Mr. Birling is presented as arrogant and a social climber through the stage directions at the start of the play. He is described at the start, in the stage directions, as a “heavy-looking, rather portentous man in his middle fifties but rather provincial in his speeches. ” This implies that Birling is a man who was born in the countryside and that he is not from a very important background. This shows that because of Birling’s history, he’s a pompous man and he tries to show everybody how important he actually is; this is because of how his status used to be when he was growing up as a child.
Priestley also conveys Mr. Birling as a pitiful social climber through what he says and his mannerisms at the start of the play. Priestley shows that Birling is aware of the people who are his social superiors, which is why he shows off about the port to Gerald, “it is exactly the same port your father gets. ” He is proud that he is likely to be knighted, as this would move him even higher in the social circles. He claims that the party “is one of the happiest nights of my life. ” This is not only because Sheila will be happy, but also because a merger with Crofts Limited will be good for his business.
Through this Priestley presents Mr. Birling as selfish and very self-centered, showing that he only cares about himself and his business. Priestley does this to show that all capitalists were similar to Birling as they too only cared about their social status at the time. The use of dramatic irony in Mr. Birling’s speech presents him as foolish and Priestley is clearly mocking capitalist values. Priestley sets the play in 1912 because that year was before a lot of significant historical events took place. This makes it easy for Priestley to use dramatic irony to display Mr. Birling’s arrogance and foolishness.

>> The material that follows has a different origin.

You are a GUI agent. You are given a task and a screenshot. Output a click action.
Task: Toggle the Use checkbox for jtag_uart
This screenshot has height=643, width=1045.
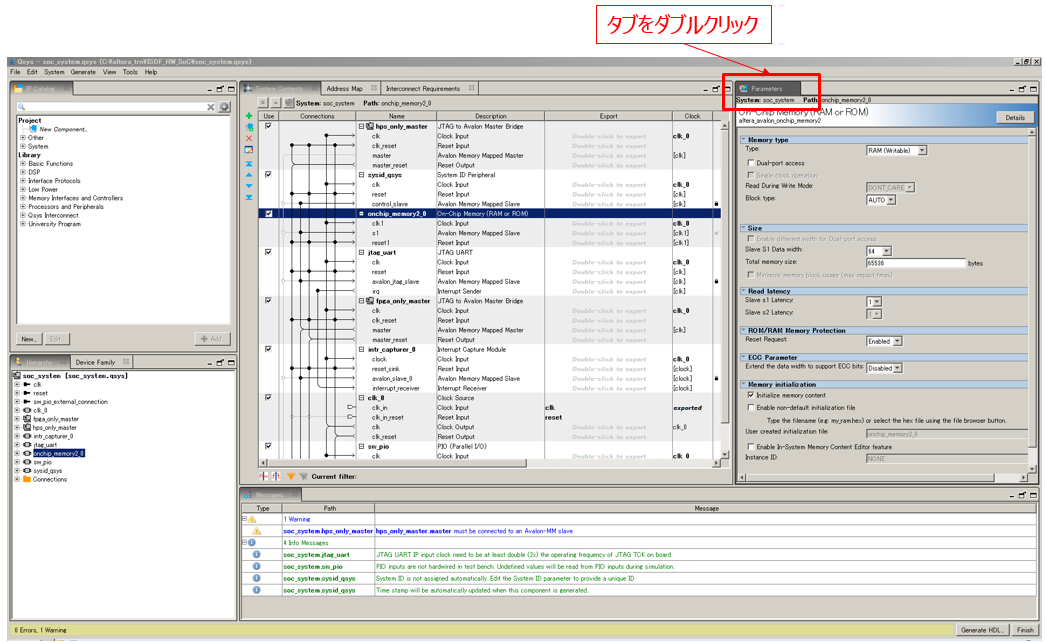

He confidently states that “nobody wants war” and that it will never happen, and he has great faith that the “unsinkable, absolutely unsinkable” ship Titanic will never sink. Priestley’s use of the repetition of the adjective “unsinkable” further accentuates Mr. Birling’s arrogance. Obviously all these things really did occur much to the amusement of the 1945 audience, who now know not to take Mr. Birling as an intelligent, thoughtful person. Overall Priestley uses the character of Mr. Burling as a representative of capitalism, showing that capitalists were foolish and arrogant, just like Mr. Birling.